REQUIRED WORK:
[a] From the passage on grain prices and Minnesota cooperatives, reproduce word for word the part starting with "Closing prices on" and going on through "operate like cooperatives.".
[b] For each statement below, say yes or no to whether the passage on grain prices and Minnesota cooperatives supports it, and quote the words of the passage that decide it.
(i) Corn and soybean prices had each dropped 53 percent from their highs earlier in the year.
(ii) Land prices have already started falling along with commodity prices.
(iii) The National Cooperative Bank compiles data on the small co-ops in Minnesota.
[c] Extend the passage on grain prices and Minnesota cooperatives, picking up after its last sentence.

Closing prices on Friday for nearby futures contracts at the Chicago Board of Trade and Minneapolis Grain Exchange bear that out. Corn and soybean prices had both fallen 53 percent from highs earlier in the year, and northern grown hard red spring wheat prices were down 75 percent from record highs earlier this year.
Minnesota 2020 had warned that an agricultural land bubble would likely burst once commodity prices returned to more historical trend lines. Commodity prices are falling, as we suspected they would; but there are no indications yet that land prices are following.
So where are there glimmers of hope in this? It’s the structure of businesses in Minnesota, notes cooperative development specialist Kevin Edberg. Minnesota leads the nation in member-owned enterprises that are either cooperatives or mutual associations that operate like cooperatives.
Researchers at the University of Wisconsin Center for Cooperatives are working on an assessment of cooperative business activity and members that, hopefully, will quantify the number and economic value of the mostly small co-ops in Minnesota. In the meantime, we only have data on the large co-op firms based here that are assembled annually by the National Cooperative Bank (NCB) in Washington, D.C.

EXTRACTED RECORDS:
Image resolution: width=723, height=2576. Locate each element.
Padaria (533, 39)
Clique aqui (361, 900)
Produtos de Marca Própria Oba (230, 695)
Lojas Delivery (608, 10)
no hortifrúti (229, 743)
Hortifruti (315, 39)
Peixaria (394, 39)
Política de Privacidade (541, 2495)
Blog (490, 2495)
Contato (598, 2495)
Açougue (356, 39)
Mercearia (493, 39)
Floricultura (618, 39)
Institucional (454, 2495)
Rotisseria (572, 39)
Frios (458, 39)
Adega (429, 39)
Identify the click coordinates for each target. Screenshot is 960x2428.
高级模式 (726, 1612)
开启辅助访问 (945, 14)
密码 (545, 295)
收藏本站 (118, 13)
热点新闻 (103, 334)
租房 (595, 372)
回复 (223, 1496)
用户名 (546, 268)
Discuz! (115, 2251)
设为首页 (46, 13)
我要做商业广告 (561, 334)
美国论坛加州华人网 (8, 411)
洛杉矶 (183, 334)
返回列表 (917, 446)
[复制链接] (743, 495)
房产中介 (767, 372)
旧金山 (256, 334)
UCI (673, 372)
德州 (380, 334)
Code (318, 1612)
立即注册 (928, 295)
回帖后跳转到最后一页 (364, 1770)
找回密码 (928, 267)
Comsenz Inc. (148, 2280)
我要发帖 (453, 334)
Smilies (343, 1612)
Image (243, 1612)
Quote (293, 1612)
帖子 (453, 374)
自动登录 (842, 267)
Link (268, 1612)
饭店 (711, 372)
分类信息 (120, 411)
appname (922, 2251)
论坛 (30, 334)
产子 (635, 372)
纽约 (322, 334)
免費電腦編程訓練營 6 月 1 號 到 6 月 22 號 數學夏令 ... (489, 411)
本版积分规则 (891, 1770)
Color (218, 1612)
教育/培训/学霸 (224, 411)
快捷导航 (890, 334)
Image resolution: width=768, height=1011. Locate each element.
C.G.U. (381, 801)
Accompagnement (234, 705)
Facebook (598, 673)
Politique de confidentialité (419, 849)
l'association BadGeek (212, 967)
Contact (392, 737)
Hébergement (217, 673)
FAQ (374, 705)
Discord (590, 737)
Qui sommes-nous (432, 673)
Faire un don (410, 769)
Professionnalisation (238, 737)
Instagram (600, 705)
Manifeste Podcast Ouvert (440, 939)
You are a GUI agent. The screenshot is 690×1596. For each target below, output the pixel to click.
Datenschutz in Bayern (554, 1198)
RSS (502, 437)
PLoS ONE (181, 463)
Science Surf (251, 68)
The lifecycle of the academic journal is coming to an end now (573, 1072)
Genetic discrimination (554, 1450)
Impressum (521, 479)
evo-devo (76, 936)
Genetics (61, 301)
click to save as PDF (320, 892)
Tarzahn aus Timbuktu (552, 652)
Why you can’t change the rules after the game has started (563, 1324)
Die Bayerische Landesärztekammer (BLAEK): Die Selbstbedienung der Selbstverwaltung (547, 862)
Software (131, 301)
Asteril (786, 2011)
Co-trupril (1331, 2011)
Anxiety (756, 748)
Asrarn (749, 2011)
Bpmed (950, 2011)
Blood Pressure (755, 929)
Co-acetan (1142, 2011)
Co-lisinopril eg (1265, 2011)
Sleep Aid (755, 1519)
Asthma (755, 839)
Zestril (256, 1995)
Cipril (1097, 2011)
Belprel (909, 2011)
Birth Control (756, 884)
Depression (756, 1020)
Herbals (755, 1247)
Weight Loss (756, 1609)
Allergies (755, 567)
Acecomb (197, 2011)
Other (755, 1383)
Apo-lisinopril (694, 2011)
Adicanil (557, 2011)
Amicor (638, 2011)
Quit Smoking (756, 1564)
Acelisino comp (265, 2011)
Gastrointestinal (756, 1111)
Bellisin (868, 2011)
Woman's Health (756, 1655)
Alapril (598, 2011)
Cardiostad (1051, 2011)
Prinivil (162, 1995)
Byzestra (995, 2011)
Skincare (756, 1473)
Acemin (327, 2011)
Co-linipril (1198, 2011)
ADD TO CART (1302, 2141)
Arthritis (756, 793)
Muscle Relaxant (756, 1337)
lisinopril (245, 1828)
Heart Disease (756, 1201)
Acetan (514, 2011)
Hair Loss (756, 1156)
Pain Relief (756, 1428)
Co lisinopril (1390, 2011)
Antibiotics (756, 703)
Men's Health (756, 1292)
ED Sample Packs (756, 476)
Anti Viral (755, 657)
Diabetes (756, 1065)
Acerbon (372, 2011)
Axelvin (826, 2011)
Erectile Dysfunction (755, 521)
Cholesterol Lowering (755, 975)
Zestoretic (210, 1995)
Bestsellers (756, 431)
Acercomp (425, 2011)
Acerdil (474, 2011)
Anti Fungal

ANSWER SET:
[a]
Closing prices on Friday for nearby futures contracts at the Chicago Board of Trade and Minneapolis Grain Exchange bear that out. Corn and soybean prices had both fallen 53 percent from highs earlier in the year, and northern grown hard red spring wheat prices were down 75 percent from record highs earlier this year.
Minnesota 2020 had warned that an agricultural land bubble would likely burst once commodity prices returned to more historical trend lines. Commodity prices are falling, as we suspected they would; but there are no indications yet that land prices are following.
So where are there glimmers of hope in this? It’s the structure of businesses in Minnesota, notes cooperative development specialist Kevin Edberg. Minnesota leads the nation in member-owned enterprises that are either cooperatives or mutual associations that operate like cooperatives.

[b]
(i) Yes: "Corn and soybean prices had both fallen 53 percent from highs earlier in the year"
(ii) No: "there are no indications yet that land prices are following."
(iii) No: "we only have data on the large co-op firms based here that are assembled annually by the National Cooperative Bank (NCB) in Washington, D.C."

[c]
NCP has issued its Co-op 100 list based on annual revenue and assets. Minnesota has eight of the top 100 firms, including the largest, farmer-owned CHS Cooperatives Inc. of Inver Grove Heights, with $17.2 billion in 2007 revenue – before commodity prices and farm inputs started peaking in the current fiscal year.
Other national co-op leaders include Land O’Lakes, of Arden Hills, at No. 3; and AgriBank FCB, of St. Paul, ranked at No. 9. The latter, as a financial institution, is better measured by assets rather than revenue and had $59.2 billion in 2007 assets that are mostly farm mortgage and operating loans. That makes it the largest cooperative financial institution in the nation.
The top 100 list also includes HealthPartners Inc., the consumer-owned healthcare company in Bloomington, at No. 13; Associated Milk Producers Inc. in New Ulm, at No. 27; American Crystal Sugar Co., Moorhead, at No. 34; Great River Energy, Maple Grover, at No. 60; and First District Association, Litchfield, at No. 96.
Nationally, the NCP Co-op 100 list 40 enterprises that are agricultural in business and memberships, 15 involve groceries, 14 are financial institutions, 19 are energy and media related, including the Associated Press; five are hardware and lumber co-ops, and seven are categorized as “other,” including HealthPartners. Nemcon, the roofing and siding purchasing cooperative in Woodbury, would have ranked 95th on the list if its $460 million in negotiated sales were counted as revenue.
Paul Hazen, president of the National Cooperative Business Association, is encouraging member organizations to take time during the annual October Cooperative Month observances to remind everyone of co-op strengths.
“Right now, our country’s economic crisis leaves much to be gloomy about. The economy is suffering and with it so are many American’s retirement funds and mortgages,” he told cooperators. While investor-owned firms are facing criticisms and problems from “excesses and abuses,” he added, “most co-ops haven’t born the full brunt of the volatile credit market.”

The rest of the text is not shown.